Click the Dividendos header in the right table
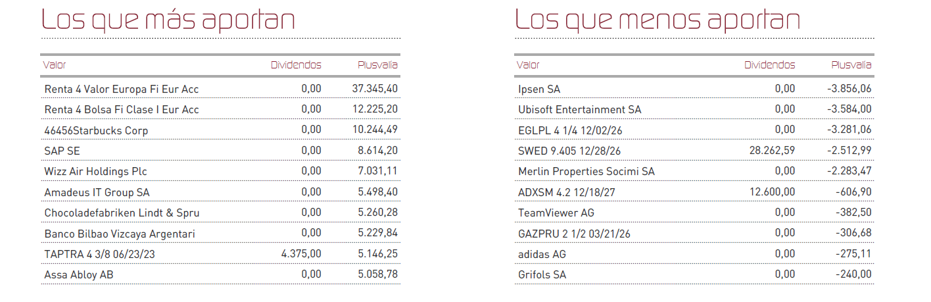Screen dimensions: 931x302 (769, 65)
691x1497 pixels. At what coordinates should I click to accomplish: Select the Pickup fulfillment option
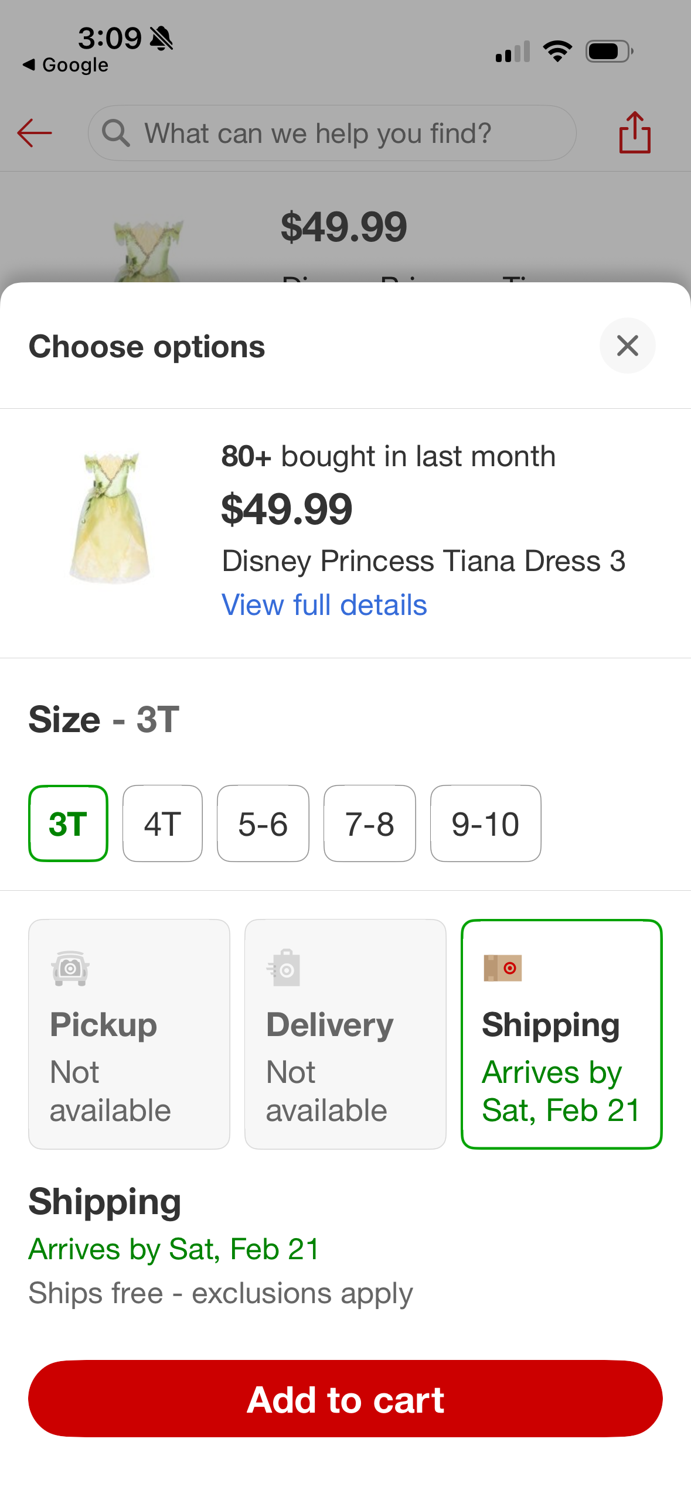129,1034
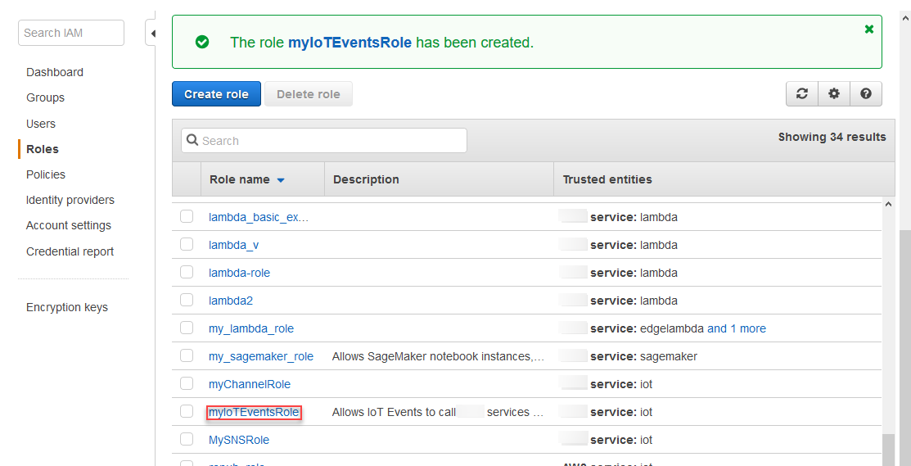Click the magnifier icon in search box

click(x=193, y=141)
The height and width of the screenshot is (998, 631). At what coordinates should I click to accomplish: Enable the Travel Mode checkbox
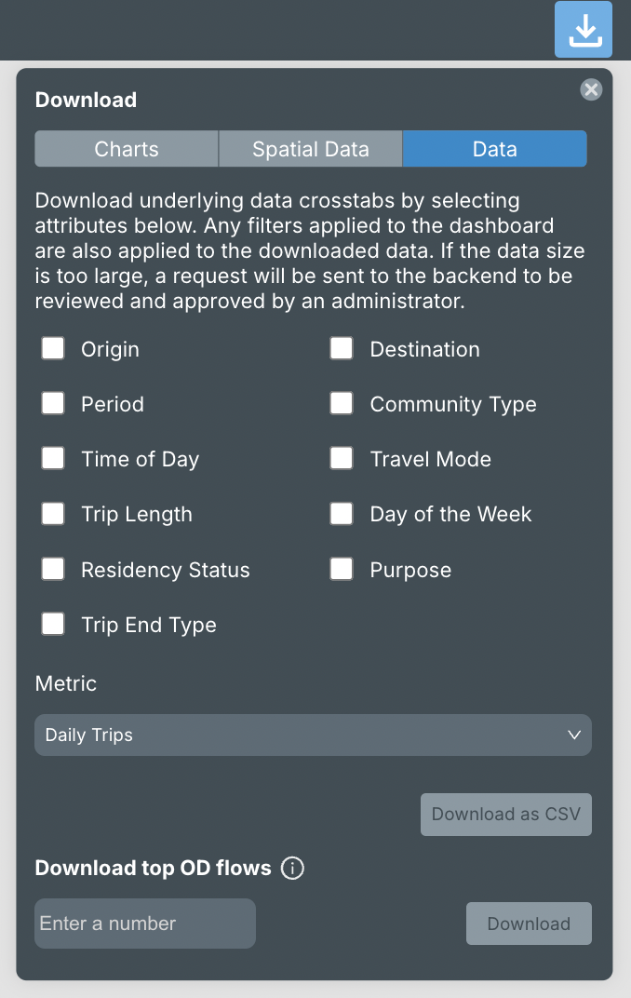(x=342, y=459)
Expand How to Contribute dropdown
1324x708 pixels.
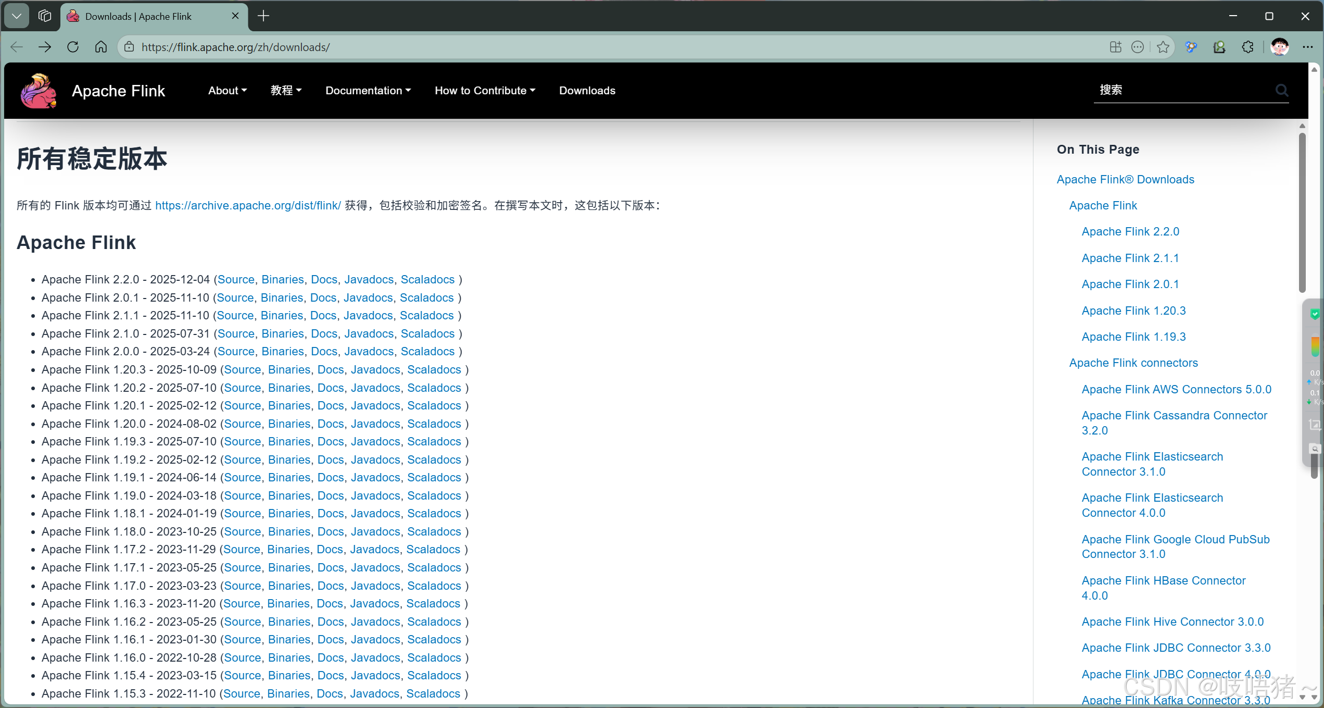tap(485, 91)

□ □ □ □ □

# Aim of the exercise:
Rewrite all the records above with "pixels" swapped for "px" and everything else unchanged, leaving the pictures out.

# Solved problem:
Click the Dividendos header in the right table
Screen dimensions: 931x302 (769, 65)
691x1497 px. At what coordinates should I click to accomplish: Select the Pickup fulfillment option
129,1034
Click the magnifier icon in search box

click(x=193, y=141)
The height and width of the screenshot is (998, 631). At what coordinates should I click to accomplish: Enable the Travel Mode checkbox
(x=342, y=459)
Expand How to Contribute dropdown
1324x708 px.
tap(485, 91)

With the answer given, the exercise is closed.